Stage 2: Once the realization has been made that the stage 1 system is delivering the opposite of the intended results, stage 2 typically begins. In my experience, the realization of the failure of stage 1 happens when a church hires a media director or a pastor makes a visit to a professionally engineered church. Stage 2 involves replacing the stage 1 system by bringing in a professional team.


At this point, most of stage 2 is mimicking what other churches have done. Very little due-diligence is performed here, most churches simply copy what a successful church has done without any regard to the unique requirements of their own staff’s abilities and what best fits the congregation- present and future.


The result of stage 2 is generally an impressive looking system, but one that is massively over engineered and unusable. Shooting from the hip here, I’d say that most stage 2 systems only use 30% of their potential. As a result, the stage 2 system is entirely too expensive, and because it is not engineered for the unique requirements of the individual church, has the same effect as stage 1 in that it often alienates the congregation and does little to bring younger generations to the church.


Stage 3: I’d say that 50% of the customers that call us fall into stage 3. This is the church that understands that, at best, they just installed a massive, multi-million dollar system that they have no idea how to use or worse, a system that is irrelevant to their goals.

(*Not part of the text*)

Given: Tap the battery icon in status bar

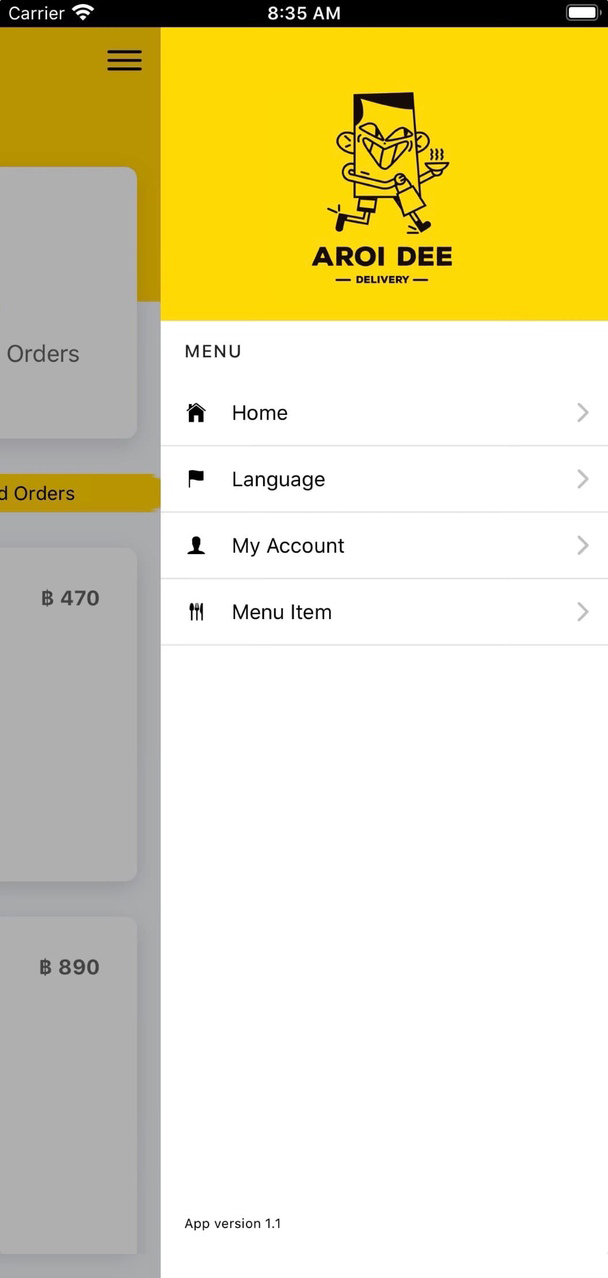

These churches are often shopping for a redesign. The pitfall here is going with an integrator that does “free” design quotes- I’ve been in this business for a long time and I assure you nothing is free – the cost is rolled in somewhere. (Side note: We never do free design, we charge for engineering and building the blueprints for a system and if the client doesn’t like our final drawings, they are free to shop the market with the blueprints- this has never happened though- we have built the system for every client that has purchased our design work)


...those Churches entering “the cycle” spend upwards of 4x’s the amount they would have if they approached an expert from the beginning.

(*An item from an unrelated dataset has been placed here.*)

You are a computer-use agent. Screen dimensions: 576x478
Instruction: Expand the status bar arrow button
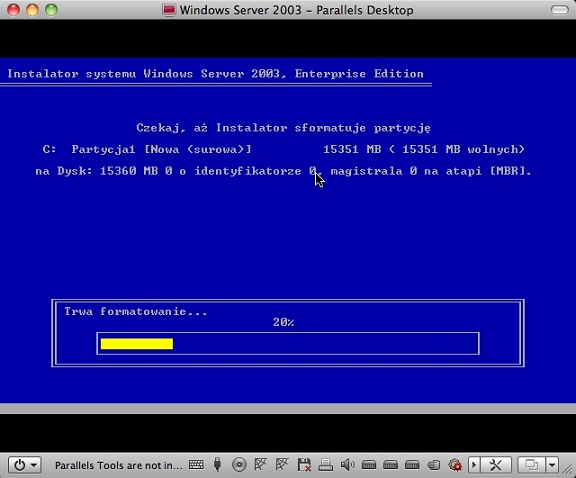coord(474,465)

Anyway, at this point the church’s pastor or media director has done surface due-diligence and, as cliche’d as this sounds, thinks they are experts in broadcast engineering. (I wouldn’t tell my doctor how to operate because I watched “House”)


This is a critical moment where stage 3 can easily revert back to stage 2 because a Pastor or Tech Director refuses to alter their vision for their technology based on a broadcast engineer’s input. Often times, cool new technology that has been introduced to the market is totally ignored because it isn’t understood and the builder’s input is absolutely ignored. The resulting system is built exactly as the pastor’s limited perspective dictated, leaving the church with an unusable system that has the same limitations of stage 2.


Breaking the Cycle:I absolutely love getting the phone call where a pastor or media director says, “We know this system (stage 2) isn’t working, but we don’t know how to fix this”. This isn’t an arrogance thing here. Like I said before, I couldn’t lead a Church – my gifts are in technology. At this point, the cycle is broken due to humility. We work with the media directors, creating a two way dialog, learning everything we can from them about their church and either modify the existing technologies or start from scratch. The end result is that 100% of the time we leave a job site, that Church is using technology properly.


I say all this to say that those Churches stuck in the upgrade cycle spend upwards of 4x’s the amount they would have if they approached an expert from the beginning. In my honest opinion, not delegating a weakness could be construed as being a poor steward of money. As believers, we are called to be smarter and achieve excellence in all that we do.